Using technology to automate business processes is a good thing that enhances operational efficiency and drive cost savings, right? Not always. Today’s health-care industry offers a counter-intuitive case in point.

As the Affordable Care Act continues to transform the health-care market, a growing number of health-care insurers are finding that maintaining and upgrading automated claims processing applications is becoming prohibitively expensive. In fact, decreasing automation and increasing investment in personnel can in many cases produce a more cost-efficient outcome.

In recent years, health-care payers have poured significant resources into developing software applications that automate the process of reviewing and processing claims for reimbursement of health-care costs – in some cases achieving auto-adjudication rates approaching 90%. At the time, this approach made sense, and these highly customized legacy systems were proven to be effective in relatively static environments.

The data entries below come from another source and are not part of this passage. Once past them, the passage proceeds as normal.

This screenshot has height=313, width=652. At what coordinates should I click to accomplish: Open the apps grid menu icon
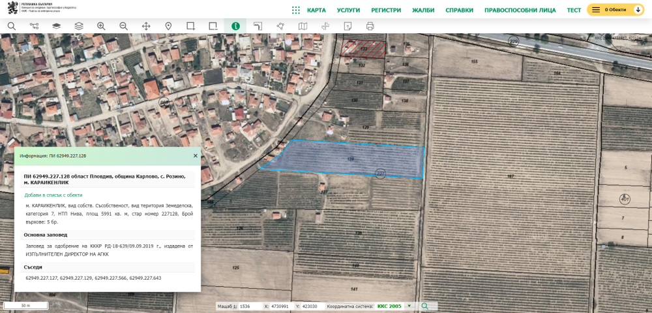[296, 10]
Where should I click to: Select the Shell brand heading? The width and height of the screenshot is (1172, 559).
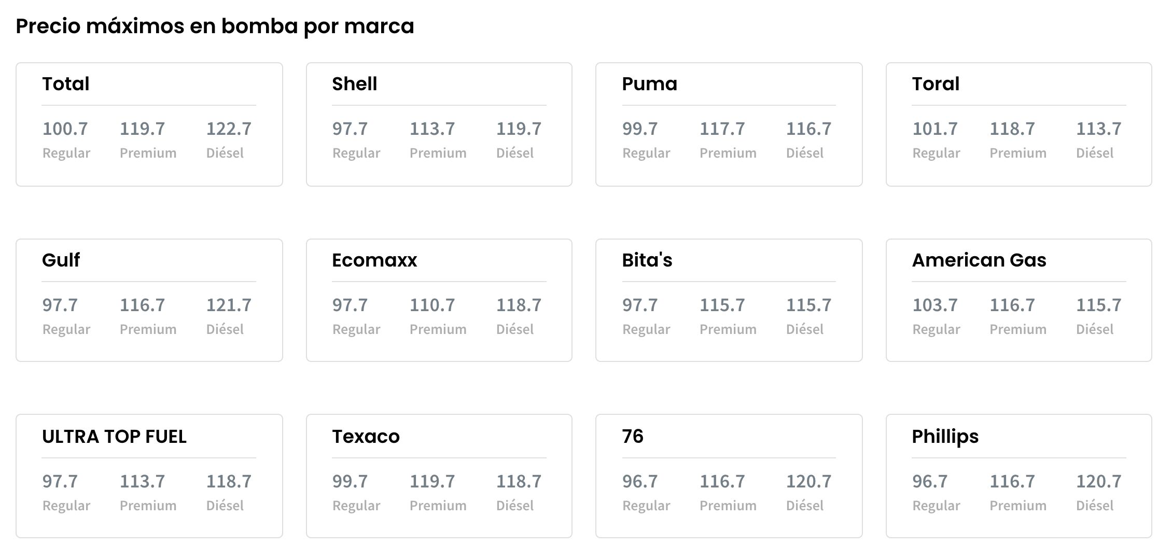(x=355, y=84)
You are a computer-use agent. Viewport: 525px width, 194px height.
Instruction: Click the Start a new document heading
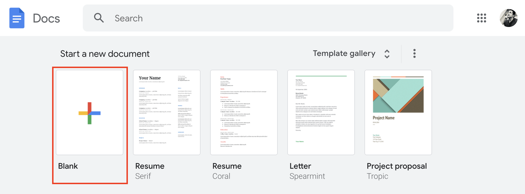(x=105, y=54)
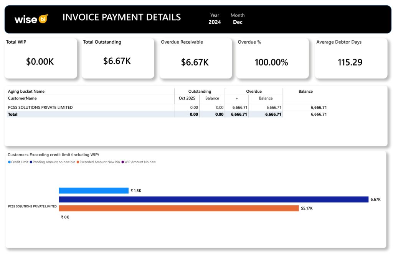Screen dimensions: 393x254
Task: Expand the plus column under Overdue
Action: (x=236, y=98)
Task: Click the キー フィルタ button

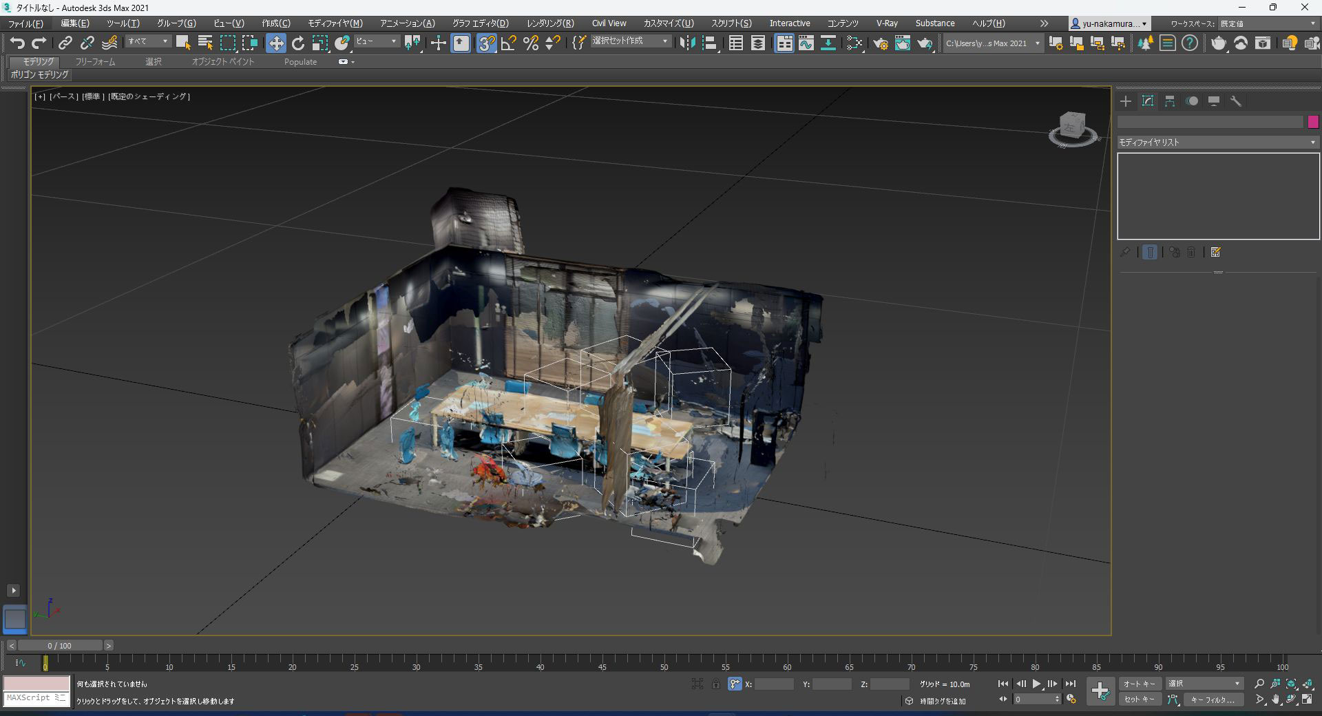Action: (1213, 699)
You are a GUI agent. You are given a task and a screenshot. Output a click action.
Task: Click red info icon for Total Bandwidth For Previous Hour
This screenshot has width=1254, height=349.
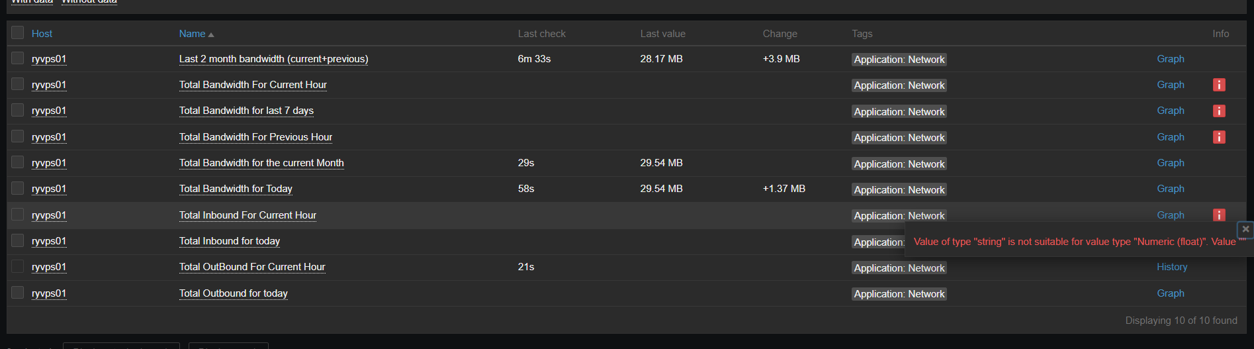(x=1219, y=137)
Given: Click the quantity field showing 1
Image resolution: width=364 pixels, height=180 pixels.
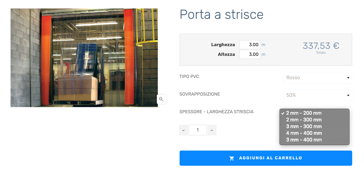Looking at the screenshot, I should pos(198,130).
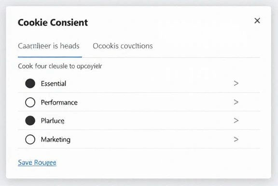Click the Cook four cleusle description text

(x=60, y=66)
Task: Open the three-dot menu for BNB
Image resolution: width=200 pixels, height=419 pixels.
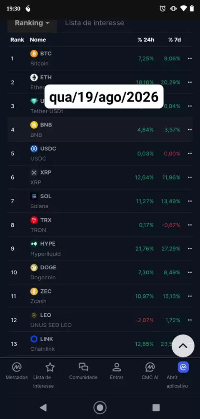Action: click(190, 130)
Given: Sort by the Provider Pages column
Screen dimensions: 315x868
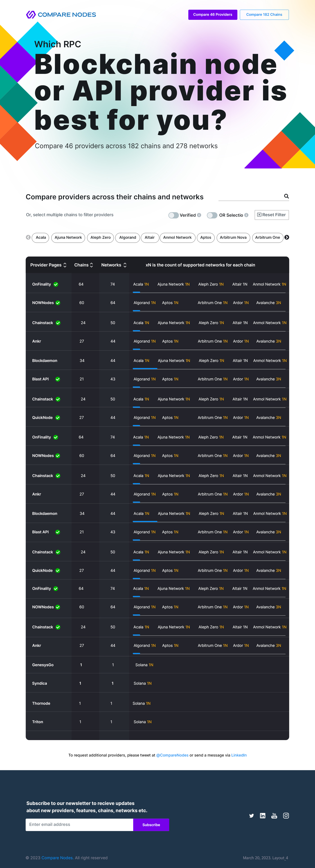Looking at the screenshot, I should click(65, 265).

Today, of course, it’s a different ballgame: health-care reform is driving fundamental and ongoing changes in regulatory and data reporting requirements. This means the myriad applications involved in auto-adjudication require constant upgrades, which not only drives costs but piles layer upon layer of additional complexity on to already highly customized and heavily engineered systems.

Read the full report here.

Contact Steven Cosby with questions or to request more information and to schedule a healthcare plan evaluation, savings analysis or group plan solution for your company.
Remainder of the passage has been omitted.